14 is d because the coils will be cutting the field on a more regular basis

 

[Glyde]

LOL, just realised 15 is wrong as it's an electron. Should be D.

Which of the following would not increase the size of the deflection observed by the students?
(A) Increasing the number of turns in the secondary coil - the change in flux is greater , increasing deflection
(B) Increasing the voltage supply - again the change from 0 to 2v is greater then say 0 to 1v
(C) Decreasing the time taken to close the switch
(D) Increasing the size of the resistor- Best Answer: Use the V = I x R. If you have a power supply at a certain voltage, that won't change with adding more resistance. What will change is the current. For a set voltage (V), if resistance (R) goes up, current (I) has to come down to keep the equation balanced. So now the voltage is higher in the primary coil!

 

[kashkow]

14 is d because the coils will be cutting the field on a more regular basis

I still don't understand your reasoning. 14 D is increasing armatures which I don't see provide a constant torque. Unless you mean 14 A since you seem to be talking about increasing coils (which implies increasing the turns?)

Which of the following would not increase the size of the deflection observed by the students?
(A) Increasing the number of turns in the secondary coil - the change in flux is greater , increasing deflection
(B) Increasing the voltage supply - again the change from 0 to 2v is greater then say 0 to 1v
(C) Decreasing the time taken to close the switch
(D) Increasing the size of the resistor- Best Answer: Use the V = I x R. If you have a power supply at a certain voltage, that won't change with adding more resistance. What will change is the current. For a set voltage (V), if resistance (R) goes up, current (I) has to come down to keep the equation balanced. So now the voltage is higher in the primary coil!

A) This is an ideal transformer so the flux is already at a maximum and the change in flux doesn't increase. If you mean the voltage is greater then this means the current is decreased and deflection is not increased.

B) I understand this

C) I understand your reasoning but about the switch being binary and not affecting the deflection. But I don't see how it is a better answer than A or D yet...

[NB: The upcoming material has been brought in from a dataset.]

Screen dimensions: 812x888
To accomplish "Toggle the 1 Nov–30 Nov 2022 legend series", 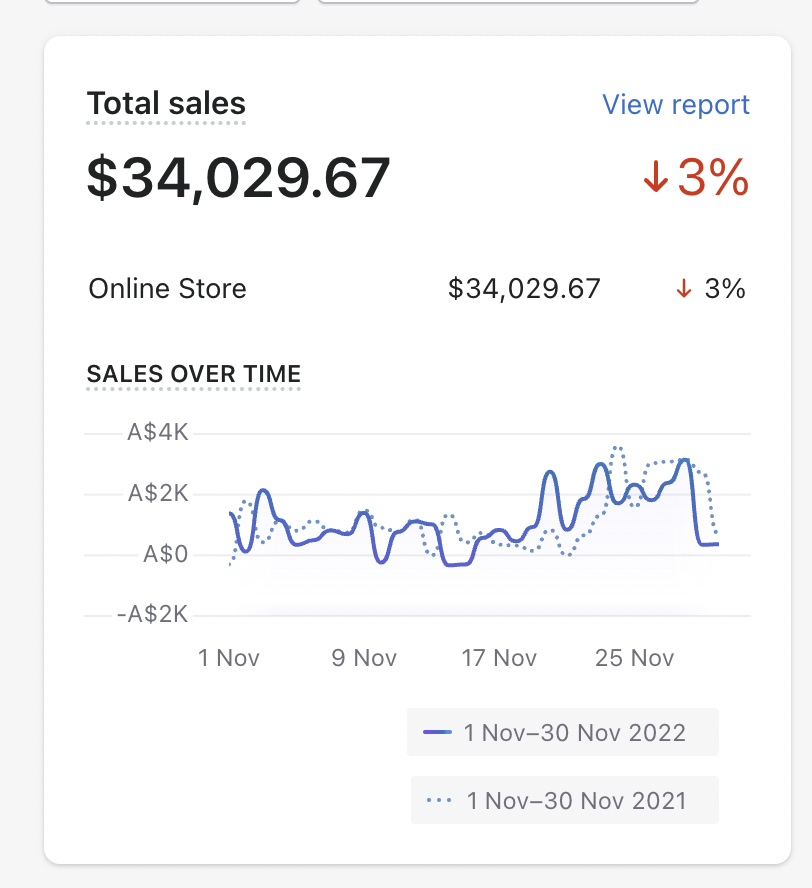I will [574, 733].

D) Well I think I did think of V=IR but my original reasoning I think was something along the lines of realising that the voltage is being constant. Thus the transformer would be the same regardless of the resistor (in terms of results in the secondary coil).

However thinking about this from another angle as I was today, if you use Is/Ip = np/ns you will see current in the secondary coil actually decreases if the primary coil current decreases and thus the deflection is decreased.

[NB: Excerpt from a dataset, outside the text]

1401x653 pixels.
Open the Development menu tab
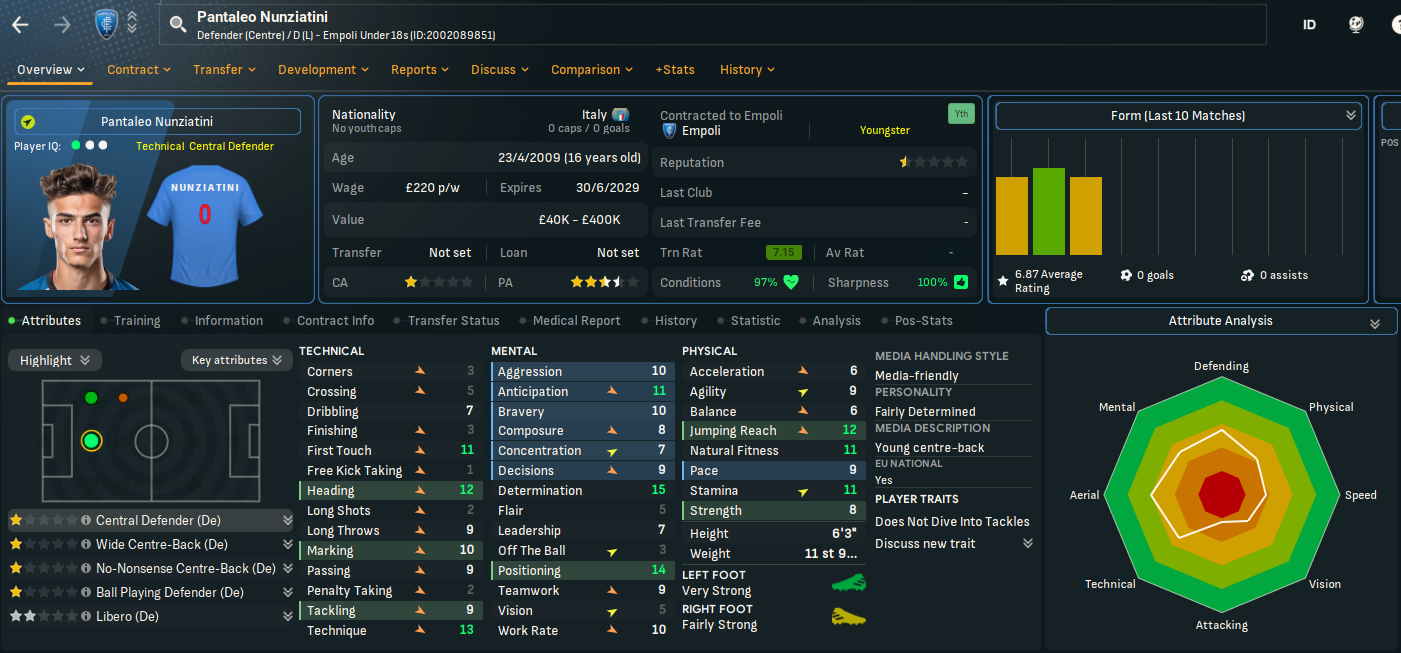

Due to some seemingly contrasting results, (which was what I was trying to figure out today) I'm not sure which approach to take is better/right in this case, if either of them at all (I could be flawed in some area, but this is currently where my understanding lies).

Your reasoning for this makes sense and I understand it up until the point where you say the voltage is higher in the primary coil. "So now the voltage is higher in the primary coil!" How did you come to this conclusion? From my understanding this is wrong and so my reasoning continues the logic and shows that deflection decreases in the galvanometer (or stays the same). If you could explain you're reasoning a bit more on how you got your answer that would be much appreciated (I really want to understand this question and the answer)!



Also BUMP, I'm still wondering about what other people got for the answers for the MCQ (especially for ones that haven't been answered by others).

 

[pikachu975]

Does anyone have answers for the multiple choice section just so I can compare?

Mine were:

1. A
2. B
3. D
4. A
5. Not even sure for this one
6. D
7. There was no Q7.
8. C
9. B
10. B
11. C
12. A?
13. C
14. A or B?
15. C
16. A or D?
17. B
18. A
19. C
20. B

I could be wrong about most of 'em but meh. Ones with 2 options I couldn't decide between them as they both seemed right and for 12 I had read this thread and the answer was said to be C, but I wasn't sure about that due to my current and perhaps incomplete understanding of flux. Would like to discuss this one (and any others I get wrong).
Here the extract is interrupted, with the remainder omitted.